SS exhibits the lowest and most compact memory footprint among the evaluated GPU algorithms, remaining essentially constant across all dataset types. This efficiency arises from its bitmap based design, which encodes the presence of values within a bounded range rather than maintaining full sized auxiliary arrays for merging or multi pass redistribution. In particular, SS relies primarily on a compressed bit vector and a small set of scalar bounds such as minimum and maximum values and second extremes, so its memory requirements are largely insensitive to input ordering once the bitmap range is determined. As a result, SS achieves stable memory behavior across sorted, nearly sorted, random, and reverse sorted inputs, emphasizing its suitability for memory constrained GPU environments and workloads that benefit from inherent deduplication.

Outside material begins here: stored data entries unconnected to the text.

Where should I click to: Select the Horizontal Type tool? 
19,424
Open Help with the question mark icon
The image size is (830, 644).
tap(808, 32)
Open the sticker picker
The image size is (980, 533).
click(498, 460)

MS demonstrates stable yet considerably high memory consumption across all dataset types, with usage consistently near 120–121 MB. This elevated requirement arises from its intrinsic reliance on an auxiliary buffer equivalent in size to the input array, along with temporary subarray indexing and thread coordination overhead. Compared with the 10 M-element configuration, the total memory footprint has scaled almost linearly roughly 12× reflecting the algorithm’s O(n) auxiliary-space complexity. While random and reverse-sorted data both reach the upper range (120.54 MB), sorted and nearly sorted datasets exhibit identical usage within measurement tolerance, indicating that input order has minimal influence once the GPU threads are fully saturated.

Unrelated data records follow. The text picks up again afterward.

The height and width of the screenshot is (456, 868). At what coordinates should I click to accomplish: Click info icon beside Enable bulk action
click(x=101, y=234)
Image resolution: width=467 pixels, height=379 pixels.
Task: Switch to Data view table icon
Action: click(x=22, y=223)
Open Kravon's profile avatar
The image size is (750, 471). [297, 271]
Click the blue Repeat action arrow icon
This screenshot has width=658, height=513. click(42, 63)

QS exhibits moderate and well-balanced memory requirements, averaging approximately 40 MB across all dataset types. The GPU implementation allocates device side stacks and temporary buffers for pivot partitioning, yet the recursion depth remains bounded and shared memory is effectively reused. As a result, the overall memory footprint remains compact and consistent, with only minor variations across different input distributions. This uniform behavior indicates that thread-level partition buffers and local synchronization dominate memory activity, minimizing the influence of input order on resource utilization. This consistency reflects an optimized load-balancing strategy within the parallel kernel, allowing efficient utilization of GPU threads while maintaining stable memory consumption. Nevertheless, QS’s memory behavior continues to depend on the quality of pivot selection, which directly affects workload distribution and cache coherence during recursive partitioning.

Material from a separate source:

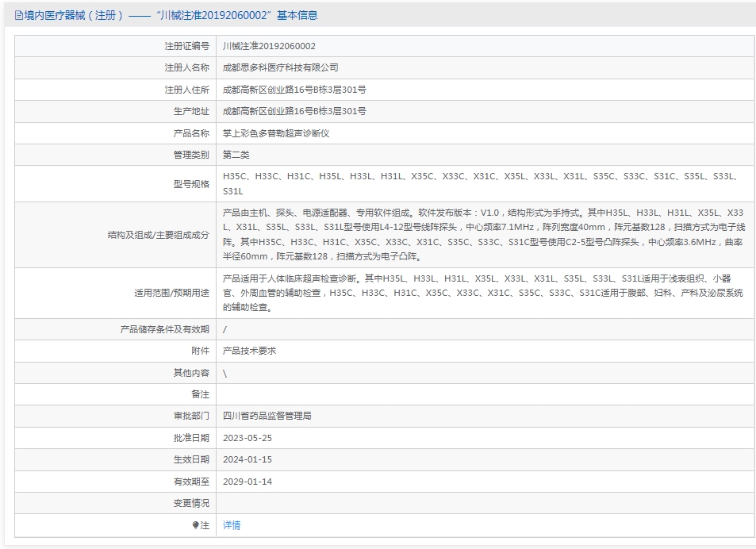Click the effective date 2024-01-15

coord(248,459)
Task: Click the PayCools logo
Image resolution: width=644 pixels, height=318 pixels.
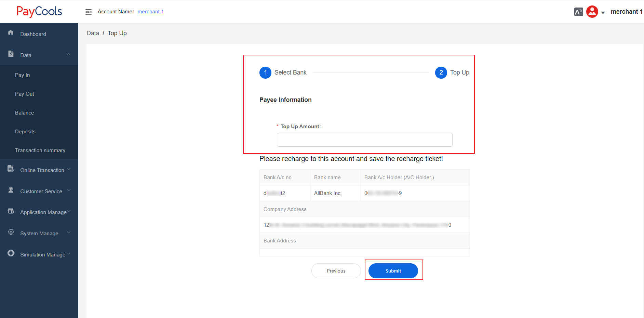Action: click(39, 12)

BS maintains modest and relatively uniform memory usage, approximately 40 MB across all dataset types, demonstrating consistent resource behavior under large scale GPU execution. Although the algorithm is conceptually in-place, its parallel adaptation introduces additional auxiliary arrays for synchronization flags, swap detection, and inter-thread coordination. These structures ensure correct concurrent operation but slightly increase overall memory demand compared to the theoretical minimum. The uniformity measured in the sorted, nearly sorted, random and reverse-sorted data suggests that the memory activity of the algorithm is largely independent of the input distribution, as all variants require full iterative passes through the data. Despite this predictability, BS remains computationally inefficient, with high execution times that outweigh its limited and stable memory footprint, reaffirming its role primarily as a baseline reference in GPU-based performance comparisons.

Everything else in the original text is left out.